PROMPT —
Out of the material that follows, write out exactly the lines from the line with "June 2024 (39, 392)" to the line with "July 2009 (38, 677)", both ends included, and no others.

- - -

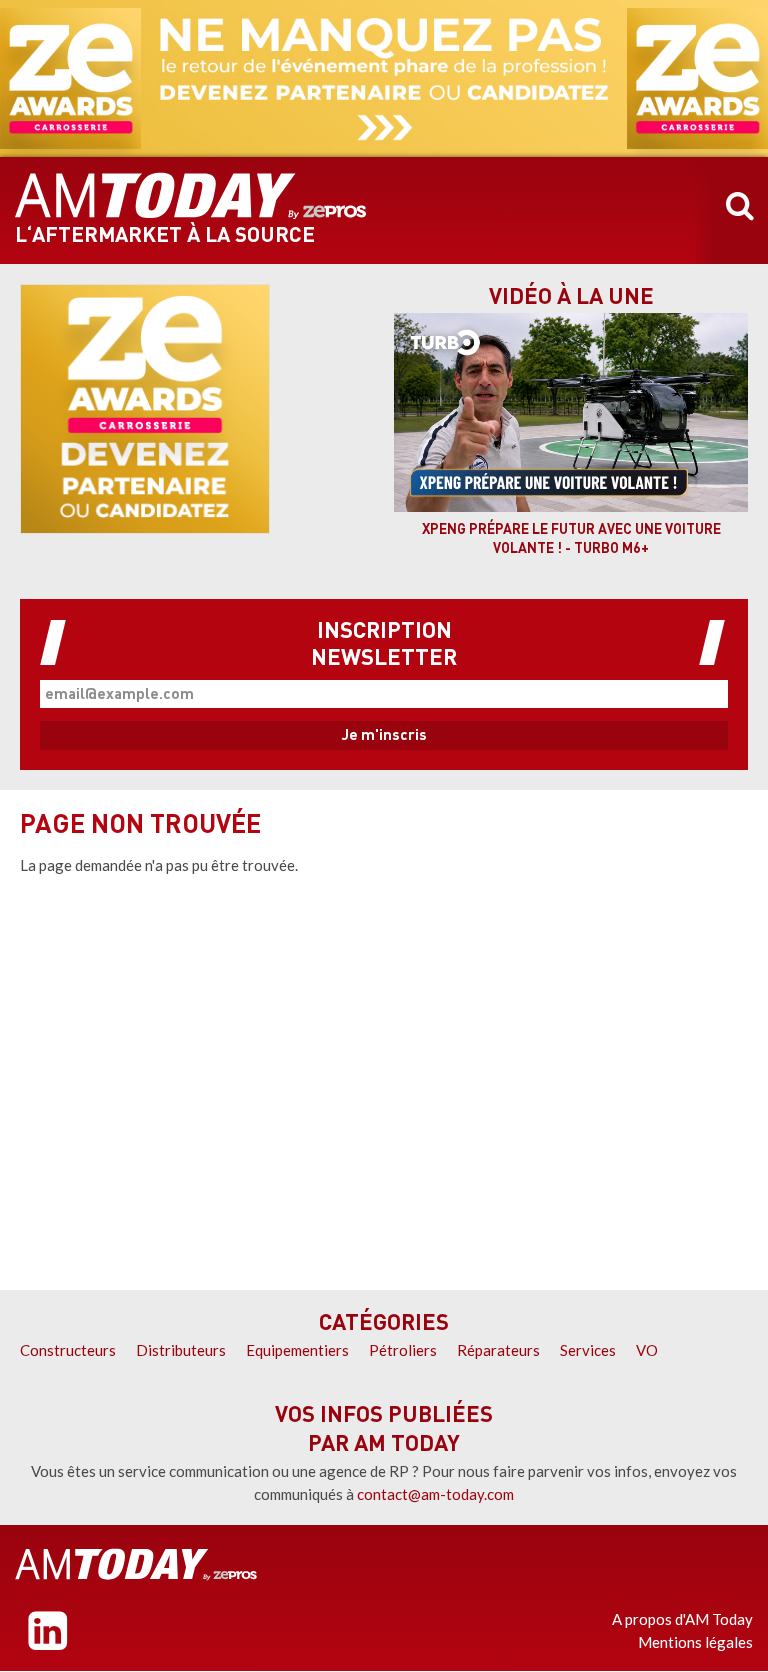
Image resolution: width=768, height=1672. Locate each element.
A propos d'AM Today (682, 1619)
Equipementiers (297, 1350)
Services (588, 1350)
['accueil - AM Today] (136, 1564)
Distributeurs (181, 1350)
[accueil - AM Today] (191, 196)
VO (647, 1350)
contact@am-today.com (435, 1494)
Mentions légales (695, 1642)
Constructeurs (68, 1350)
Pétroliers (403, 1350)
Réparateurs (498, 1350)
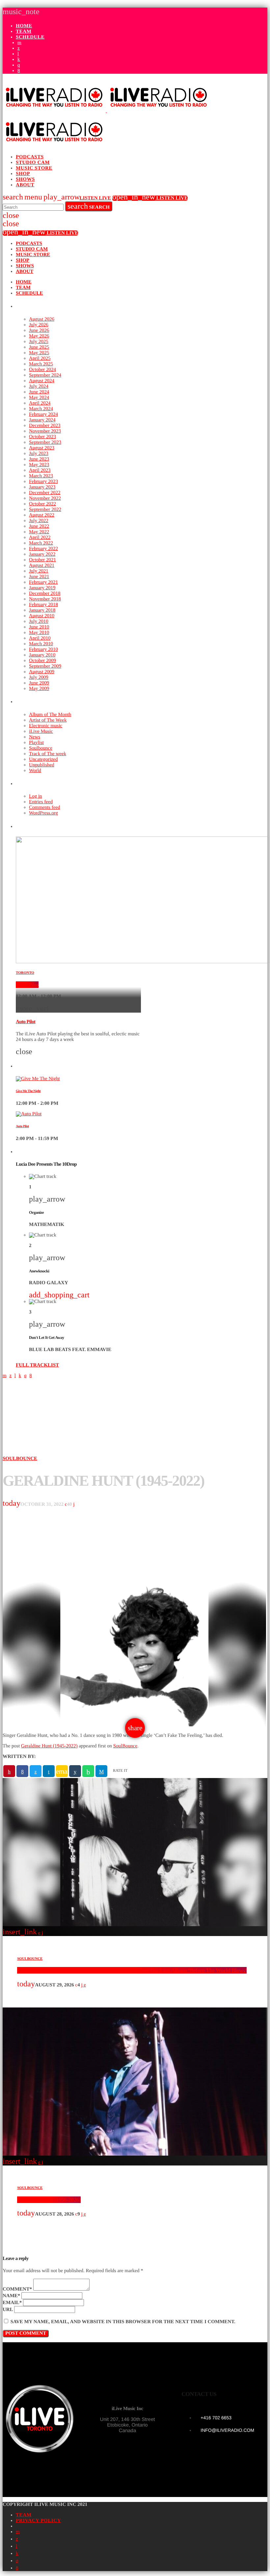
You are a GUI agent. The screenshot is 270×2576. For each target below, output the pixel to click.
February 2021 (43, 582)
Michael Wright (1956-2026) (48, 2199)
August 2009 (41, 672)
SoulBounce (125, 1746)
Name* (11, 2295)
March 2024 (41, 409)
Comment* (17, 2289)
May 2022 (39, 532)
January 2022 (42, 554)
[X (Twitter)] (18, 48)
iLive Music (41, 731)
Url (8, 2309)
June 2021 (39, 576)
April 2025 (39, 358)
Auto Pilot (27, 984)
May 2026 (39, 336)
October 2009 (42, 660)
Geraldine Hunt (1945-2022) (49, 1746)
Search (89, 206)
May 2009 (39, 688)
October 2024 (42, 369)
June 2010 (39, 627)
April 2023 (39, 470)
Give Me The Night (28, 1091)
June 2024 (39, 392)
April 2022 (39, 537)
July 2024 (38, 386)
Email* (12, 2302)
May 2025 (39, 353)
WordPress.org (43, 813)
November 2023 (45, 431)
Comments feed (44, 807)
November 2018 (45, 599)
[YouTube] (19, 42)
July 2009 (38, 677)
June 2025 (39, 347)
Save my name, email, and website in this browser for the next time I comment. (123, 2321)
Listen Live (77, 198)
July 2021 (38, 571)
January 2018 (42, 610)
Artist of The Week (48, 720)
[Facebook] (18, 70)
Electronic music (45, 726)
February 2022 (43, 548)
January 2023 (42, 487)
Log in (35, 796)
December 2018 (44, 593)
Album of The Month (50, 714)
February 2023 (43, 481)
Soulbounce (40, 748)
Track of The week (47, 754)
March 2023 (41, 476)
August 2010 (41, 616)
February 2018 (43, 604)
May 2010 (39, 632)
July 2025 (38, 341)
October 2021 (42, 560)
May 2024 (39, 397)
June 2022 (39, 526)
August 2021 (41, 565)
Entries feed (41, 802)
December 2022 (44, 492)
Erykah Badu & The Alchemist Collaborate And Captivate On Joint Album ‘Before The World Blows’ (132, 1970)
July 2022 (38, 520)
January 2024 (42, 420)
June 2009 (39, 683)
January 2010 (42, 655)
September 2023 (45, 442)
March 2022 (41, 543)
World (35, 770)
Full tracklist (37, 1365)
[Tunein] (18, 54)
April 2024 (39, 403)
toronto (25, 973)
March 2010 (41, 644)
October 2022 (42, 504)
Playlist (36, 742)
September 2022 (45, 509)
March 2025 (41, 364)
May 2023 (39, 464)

- - -

SOLUTION FOR THIS TASK —
June 2024 (39, 392)
April 2022 (39, 537)
July 2024 (38, 386)
Email* (12, 2302)
May 2025 (39, 353)
WordPress.org (43, 813)
November 2023 (45, 431)
Comments feed (44, 807)
November 2018 (45, 599)
[YouTube] (19, 42)
July 2009 (38, 677)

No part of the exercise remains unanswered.